== Segment start ==
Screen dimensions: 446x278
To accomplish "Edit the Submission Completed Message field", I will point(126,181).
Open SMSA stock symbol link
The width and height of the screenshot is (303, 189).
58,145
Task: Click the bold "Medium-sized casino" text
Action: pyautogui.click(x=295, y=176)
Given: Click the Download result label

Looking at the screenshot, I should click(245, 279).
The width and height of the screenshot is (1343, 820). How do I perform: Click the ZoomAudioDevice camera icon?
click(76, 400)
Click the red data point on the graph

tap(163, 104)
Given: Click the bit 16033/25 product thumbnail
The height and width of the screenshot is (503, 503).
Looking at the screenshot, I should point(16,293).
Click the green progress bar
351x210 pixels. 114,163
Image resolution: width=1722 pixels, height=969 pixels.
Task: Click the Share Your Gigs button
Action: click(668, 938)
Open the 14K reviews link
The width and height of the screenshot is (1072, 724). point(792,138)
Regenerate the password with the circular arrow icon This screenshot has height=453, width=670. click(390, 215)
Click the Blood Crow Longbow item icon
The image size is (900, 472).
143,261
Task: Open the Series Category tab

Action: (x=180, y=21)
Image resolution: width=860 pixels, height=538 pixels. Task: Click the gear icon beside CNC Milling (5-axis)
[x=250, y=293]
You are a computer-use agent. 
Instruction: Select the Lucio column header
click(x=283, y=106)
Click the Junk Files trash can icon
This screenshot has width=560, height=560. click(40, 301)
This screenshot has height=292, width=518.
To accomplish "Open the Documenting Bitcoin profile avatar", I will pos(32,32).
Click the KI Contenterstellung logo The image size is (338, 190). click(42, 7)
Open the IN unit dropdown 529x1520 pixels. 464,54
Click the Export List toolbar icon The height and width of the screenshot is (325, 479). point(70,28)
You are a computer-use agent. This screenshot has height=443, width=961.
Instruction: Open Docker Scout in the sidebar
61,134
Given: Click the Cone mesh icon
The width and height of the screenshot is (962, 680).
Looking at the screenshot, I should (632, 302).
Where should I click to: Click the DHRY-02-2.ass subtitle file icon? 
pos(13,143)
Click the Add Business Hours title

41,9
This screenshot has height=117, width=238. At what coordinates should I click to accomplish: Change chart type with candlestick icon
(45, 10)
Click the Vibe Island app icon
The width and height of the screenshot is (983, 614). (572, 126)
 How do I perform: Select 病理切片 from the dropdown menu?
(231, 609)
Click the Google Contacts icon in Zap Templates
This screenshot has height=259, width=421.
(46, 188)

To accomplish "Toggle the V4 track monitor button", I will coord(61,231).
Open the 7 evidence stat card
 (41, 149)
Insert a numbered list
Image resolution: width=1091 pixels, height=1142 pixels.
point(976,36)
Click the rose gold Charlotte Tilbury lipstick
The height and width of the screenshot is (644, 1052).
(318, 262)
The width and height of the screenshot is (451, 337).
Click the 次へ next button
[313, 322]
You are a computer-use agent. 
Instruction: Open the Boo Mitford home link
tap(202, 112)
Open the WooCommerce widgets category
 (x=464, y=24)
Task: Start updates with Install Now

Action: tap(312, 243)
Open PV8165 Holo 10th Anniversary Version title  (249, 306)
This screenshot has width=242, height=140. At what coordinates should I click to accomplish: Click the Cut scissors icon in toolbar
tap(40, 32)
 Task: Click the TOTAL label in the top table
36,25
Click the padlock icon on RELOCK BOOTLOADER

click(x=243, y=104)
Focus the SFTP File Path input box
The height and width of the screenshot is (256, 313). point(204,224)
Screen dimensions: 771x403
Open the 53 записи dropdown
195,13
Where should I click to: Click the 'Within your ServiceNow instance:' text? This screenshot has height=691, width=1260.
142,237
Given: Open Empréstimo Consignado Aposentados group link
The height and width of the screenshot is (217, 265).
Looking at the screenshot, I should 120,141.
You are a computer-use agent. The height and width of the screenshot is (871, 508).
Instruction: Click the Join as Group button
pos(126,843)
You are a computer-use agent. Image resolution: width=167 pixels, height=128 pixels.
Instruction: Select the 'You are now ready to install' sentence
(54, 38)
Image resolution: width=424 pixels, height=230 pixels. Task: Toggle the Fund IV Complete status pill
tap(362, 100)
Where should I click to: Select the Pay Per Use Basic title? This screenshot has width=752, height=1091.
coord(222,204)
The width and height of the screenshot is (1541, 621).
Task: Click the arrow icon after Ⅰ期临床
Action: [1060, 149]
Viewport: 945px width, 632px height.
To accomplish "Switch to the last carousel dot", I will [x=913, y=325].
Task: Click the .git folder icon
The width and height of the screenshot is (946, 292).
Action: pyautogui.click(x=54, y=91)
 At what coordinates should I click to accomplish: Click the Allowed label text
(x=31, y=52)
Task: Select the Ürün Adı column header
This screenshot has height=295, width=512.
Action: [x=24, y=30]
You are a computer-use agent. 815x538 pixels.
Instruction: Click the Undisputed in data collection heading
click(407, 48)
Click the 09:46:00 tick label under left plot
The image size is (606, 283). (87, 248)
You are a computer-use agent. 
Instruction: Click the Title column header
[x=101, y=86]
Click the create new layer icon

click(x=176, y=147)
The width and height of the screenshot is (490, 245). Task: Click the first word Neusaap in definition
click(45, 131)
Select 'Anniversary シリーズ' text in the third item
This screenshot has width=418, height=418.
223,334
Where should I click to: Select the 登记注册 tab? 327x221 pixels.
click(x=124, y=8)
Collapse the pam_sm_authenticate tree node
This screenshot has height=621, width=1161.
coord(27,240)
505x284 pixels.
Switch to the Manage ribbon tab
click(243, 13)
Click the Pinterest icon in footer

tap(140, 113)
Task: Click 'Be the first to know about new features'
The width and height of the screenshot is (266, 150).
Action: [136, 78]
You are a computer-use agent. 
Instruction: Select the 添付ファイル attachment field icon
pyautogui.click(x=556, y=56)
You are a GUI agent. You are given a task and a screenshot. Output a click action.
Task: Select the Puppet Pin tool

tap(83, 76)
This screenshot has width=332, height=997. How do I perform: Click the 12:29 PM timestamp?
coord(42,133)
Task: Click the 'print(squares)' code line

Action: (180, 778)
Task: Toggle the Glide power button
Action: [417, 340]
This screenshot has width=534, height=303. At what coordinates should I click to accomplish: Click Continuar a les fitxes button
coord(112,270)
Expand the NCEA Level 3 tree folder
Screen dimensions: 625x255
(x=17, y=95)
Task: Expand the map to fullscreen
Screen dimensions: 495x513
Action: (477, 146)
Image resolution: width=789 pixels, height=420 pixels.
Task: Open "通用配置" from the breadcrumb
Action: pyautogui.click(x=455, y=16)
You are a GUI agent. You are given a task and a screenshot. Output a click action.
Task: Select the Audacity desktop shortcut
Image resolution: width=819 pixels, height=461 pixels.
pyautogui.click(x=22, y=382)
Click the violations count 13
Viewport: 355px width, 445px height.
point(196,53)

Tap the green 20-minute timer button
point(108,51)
== Segment end ==
WHAT YOU ARE ASKED TO DO
Whenever the string "Anniversary" shows up in a line of the entries, copy that line.

RESULT OF THE TASK
Open PV8165 Holo 10th Anniversary Version title  (249, 306)
Select 'Anniversary シリーズ' text in the third item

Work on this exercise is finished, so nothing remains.